→ **TASK INSTRUCTIONS**: Revise the items below by changing every "Click" to "Tap" and keeping everything else the same. Leave the pictures out of your answer.

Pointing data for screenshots
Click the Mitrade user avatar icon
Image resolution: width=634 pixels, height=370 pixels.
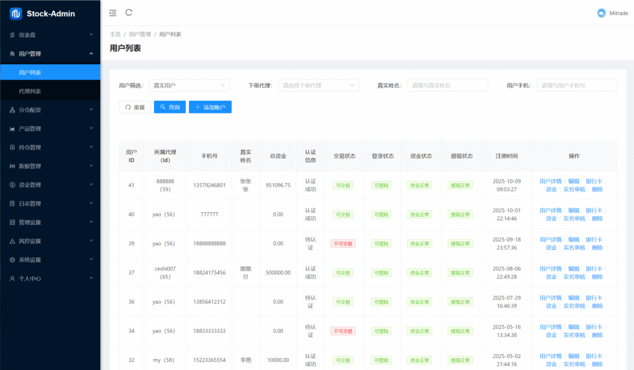(x=601, y=13)
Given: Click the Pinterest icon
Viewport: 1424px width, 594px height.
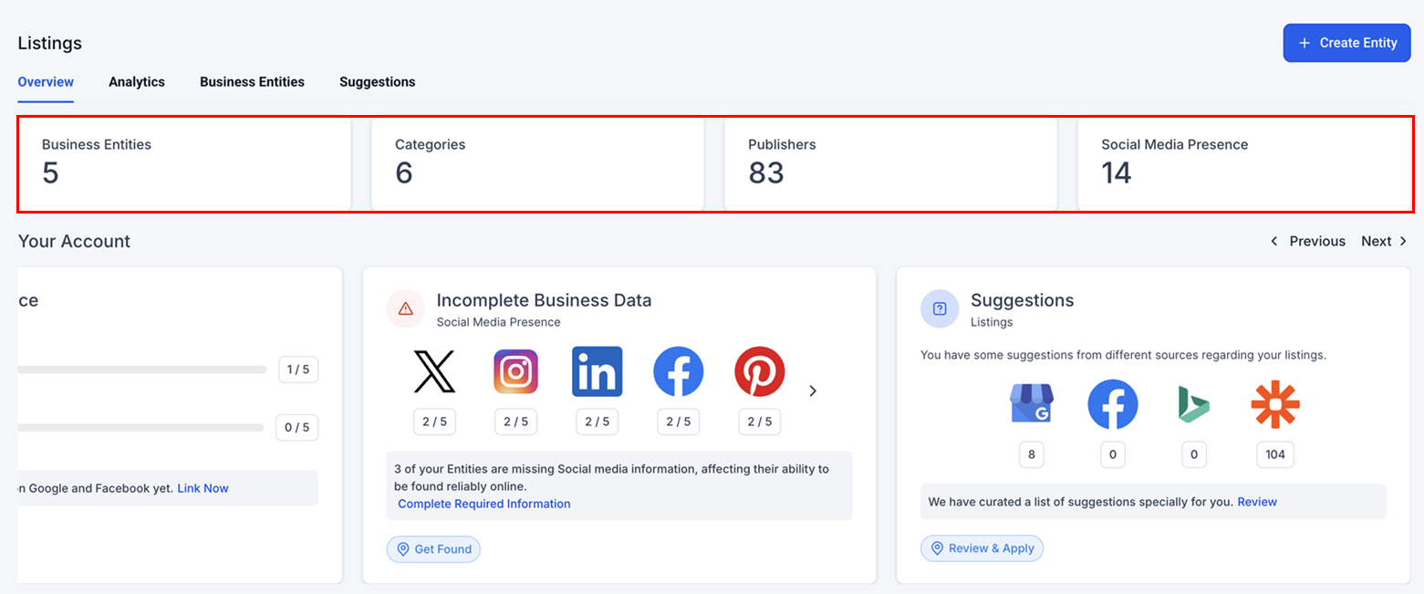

→ **SOLVED PROBLEM**:
Tap the Mitrade user avatar icon
Image resolution: width=634 pixels, height=370 pixels.
(x=601, y=13)
Given: Tap the Pinterest icon
Viewport: 1424px width, 594px height.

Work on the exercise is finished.